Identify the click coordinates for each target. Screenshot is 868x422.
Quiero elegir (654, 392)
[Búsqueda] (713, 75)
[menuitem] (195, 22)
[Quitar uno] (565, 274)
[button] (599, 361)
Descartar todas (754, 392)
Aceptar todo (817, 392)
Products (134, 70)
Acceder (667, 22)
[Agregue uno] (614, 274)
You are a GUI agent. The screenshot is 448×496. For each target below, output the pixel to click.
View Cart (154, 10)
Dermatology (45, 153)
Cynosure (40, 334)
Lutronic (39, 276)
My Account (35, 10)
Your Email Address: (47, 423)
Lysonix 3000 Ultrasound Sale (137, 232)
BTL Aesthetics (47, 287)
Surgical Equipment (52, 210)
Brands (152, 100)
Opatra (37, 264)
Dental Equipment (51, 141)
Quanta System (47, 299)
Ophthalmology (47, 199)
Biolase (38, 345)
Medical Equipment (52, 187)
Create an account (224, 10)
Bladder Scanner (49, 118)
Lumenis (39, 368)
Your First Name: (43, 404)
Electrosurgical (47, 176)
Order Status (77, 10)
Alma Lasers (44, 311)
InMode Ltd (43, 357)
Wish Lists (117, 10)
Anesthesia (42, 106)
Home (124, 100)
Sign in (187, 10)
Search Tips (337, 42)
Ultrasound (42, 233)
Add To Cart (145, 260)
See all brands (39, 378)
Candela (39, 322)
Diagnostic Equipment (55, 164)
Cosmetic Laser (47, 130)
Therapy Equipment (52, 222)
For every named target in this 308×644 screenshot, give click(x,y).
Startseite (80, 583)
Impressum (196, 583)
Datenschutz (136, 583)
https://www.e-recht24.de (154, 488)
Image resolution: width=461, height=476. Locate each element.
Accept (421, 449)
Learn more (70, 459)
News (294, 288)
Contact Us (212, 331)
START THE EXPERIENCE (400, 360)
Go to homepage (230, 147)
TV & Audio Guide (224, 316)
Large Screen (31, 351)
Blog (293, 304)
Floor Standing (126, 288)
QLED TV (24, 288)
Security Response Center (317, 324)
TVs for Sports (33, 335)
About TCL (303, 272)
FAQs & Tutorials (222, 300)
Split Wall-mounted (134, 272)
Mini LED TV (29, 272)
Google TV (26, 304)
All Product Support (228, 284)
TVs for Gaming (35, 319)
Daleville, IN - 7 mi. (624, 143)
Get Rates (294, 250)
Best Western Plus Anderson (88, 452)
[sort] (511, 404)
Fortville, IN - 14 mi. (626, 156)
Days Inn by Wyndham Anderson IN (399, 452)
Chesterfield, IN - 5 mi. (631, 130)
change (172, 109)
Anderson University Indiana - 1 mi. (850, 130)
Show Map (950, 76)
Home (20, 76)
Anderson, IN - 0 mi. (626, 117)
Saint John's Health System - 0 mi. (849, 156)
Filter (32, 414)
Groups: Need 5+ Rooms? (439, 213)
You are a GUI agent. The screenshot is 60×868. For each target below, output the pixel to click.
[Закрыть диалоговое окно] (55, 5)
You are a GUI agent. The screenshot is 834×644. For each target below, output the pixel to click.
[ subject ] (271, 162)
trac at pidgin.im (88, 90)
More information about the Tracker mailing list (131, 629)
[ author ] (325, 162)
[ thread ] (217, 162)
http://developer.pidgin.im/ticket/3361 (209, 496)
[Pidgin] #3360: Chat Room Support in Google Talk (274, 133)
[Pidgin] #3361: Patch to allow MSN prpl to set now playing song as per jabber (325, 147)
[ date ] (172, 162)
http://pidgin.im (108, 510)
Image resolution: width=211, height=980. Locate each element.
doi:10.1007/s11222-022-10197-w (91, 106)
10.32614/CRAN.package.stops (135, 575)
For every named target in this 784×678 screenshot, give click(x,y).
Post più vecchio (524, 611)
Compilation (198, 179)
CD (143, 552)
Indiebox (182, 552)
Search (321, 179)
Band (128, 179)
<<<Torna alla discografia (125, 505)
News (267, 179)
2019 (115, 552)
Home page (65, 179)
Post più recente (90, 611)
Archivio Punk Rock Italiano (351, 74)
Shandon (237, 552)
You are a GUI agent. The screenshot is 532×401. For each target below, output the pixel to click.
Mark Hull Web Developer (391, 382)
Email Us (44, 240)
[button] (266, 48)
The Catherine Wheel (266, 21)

****

Problem requirements: Please copy every row above verbatim, from the first to the last.

Reply:
Identify the click coordinates for each target. Screenshot is 868x422.
Quiero elegir (654, 392)
[Búsqueda] (713, 75)
[menuitem] (195, 22)
[Quitar uno] (565, 274)
[button] (599, 361)
Descartar todas (754, 392)
Aceptar todo (817, 392)
Products (134, 70)
Acceder (667, 22)
[Agregue uno] (614, 274)
You are a GUI agent. The screenshot is 448×496. For each target below, output the pixel to click.
View Cart (154, 10)
Dermatology (45, 153)
Cynosure (40, 334)
Lutronic (39, 276)
My Account (35, 10)
Your Email Address: (47, 423)
Lysonix 3000 Ultrasound Sale (137, 232)
BTL Aesthetics (47, 287)
Surgical Equipment (52, 210)
Brands (152, 100)
Opatra (37, 264)
Dental Equipment (51, 141)
Quanta System (47, 299)
Ophthalmology (47, 199)
Biolase (38, 345)
Medical Equipment (52, 187)
Create an account (224, 10)
Bladder Scanner (49, 118)
Lumenis (39, 368)
Your First Name: (43, 404)
Electrosurgical (47, 176)
Order Status (77, 10)
Alma Lasers (44, 311)
InMode Ltd (43, 357)
Wish Lists (117, 10)
Anesthesia (42, 106)
Home (124, 100)
Sign in (187, 10)
Search Tips (337, 42)
Ultrasound (42, 233)
Add To Cart (145, 260)
See all brands (39, 378)
Candela (39, 322)
Diagnostic Equipment (55, 164)
Cosmetic Laser (47, 130)
Therapy Equipment (52, 222)
For every named target in this 308×644 screenshot, give click(x,y).
Startseite (80, 583)
Impressum (196, 583)
Datenschutz (136, 583)
https://www.e-recht24.de (154, 488)
Image resolution: width=461, height=476. Locate each element.
Accept (421, 449)
Learn more (70, 459)
News (294, 288)
Contact Us (212, 331)
START THE EXPERIENCE (400, 360)
Go to homepage (230, 147)
TV & Audio Guide (224, 316)
Large Screen (31, 351)
Blog (293, 304)
Floor Standing (126, 288)
QLED TV (24, 288)
Security Response Center (317, 324)
TVs for Sports (33, 335)
About TCL (303, 272)
FAQs & Tutorials (222, 300)
Split Wall-mounted (134, 272)
Mini LED TV (29, 272)
Google TV (26, 304)
All Product Support (228, 284)
TVs for Gaming (35, 319)
Daleville, IN - 7 mi. (624, 143)
Get Rates (294, 250)
Best Western Plus Anderson (88, 452)
[sort] (511, 404)
Fortville, IN - 14 mi. (626, 156)
Days Inn by Wyndham Anderson IN (399, 452)
Chesterfield, IN - 5 mi. (631, 130)
change (172, 109)
Anderson University Indiana - 1 mi. (850, 130)
Show Map (950, 76)
Home (20, 76)
Anderson, IN - 0 mi. (626, 117)
Saint John's Health System - 0 mi. (849, 156)
Filter (32, 414)
Groups: Need 5+ Rooms? (439, 213)
You are a GUI agent. The screenshot is 60×868. For each target below, output the pixel to click.
[Закрыть диалоговое окно] (55, 5)
You are a GUI agent. The screenshot is 834×644. For each target below, output the pixel to click.
[ subject ] (271, 162)
trac at pidgin.im (88, 90)
More information about the Tracker mailing list (131, 629)
[ author ] (325, 162)
[ thread ] (217, 162)
http://developer.pidgin.im/ticket/3361 (209, 496)
[Pidgin] #3360: Chat Room Support in Google Talk (274, 133)
[Pidgin] #3361: Patch to allow MSN prpl to set now playing song as per jabber (325, 147)
[ date ] (172, 162)
http://pidgin.im (108, 510)
Image resolution: width=211, height=980. Locate each element.
doi:10.1007/s11222-022-10197-w (91, 106)
10.32614/CRAN.package.stops (135, 575)
For every named target in this 784×678 screenshot, give click(x,y).
Post più vecchio (524, 611)
Compilation (198, 179)
CD (143, 552)
Indiebox (182, 552)
Search (321, 179)
Band (128, 179)
<<<Torna alla discografia (125, 505)
News (267, 179)
2019 (115, 552)
Home page (65, 179)
Post più recente (90, 611)
Archivio Punk Rock Italiano (351, 74)
Shandon (237, 552)
You are a GUI agent. The screenshot is 532×401. For each target below, output the pixel to click.
Mark Hull Web Developer (391, 382)
Email Us (44, 240)
[button] (266, 48)
The Catherine Wheel (266, 21)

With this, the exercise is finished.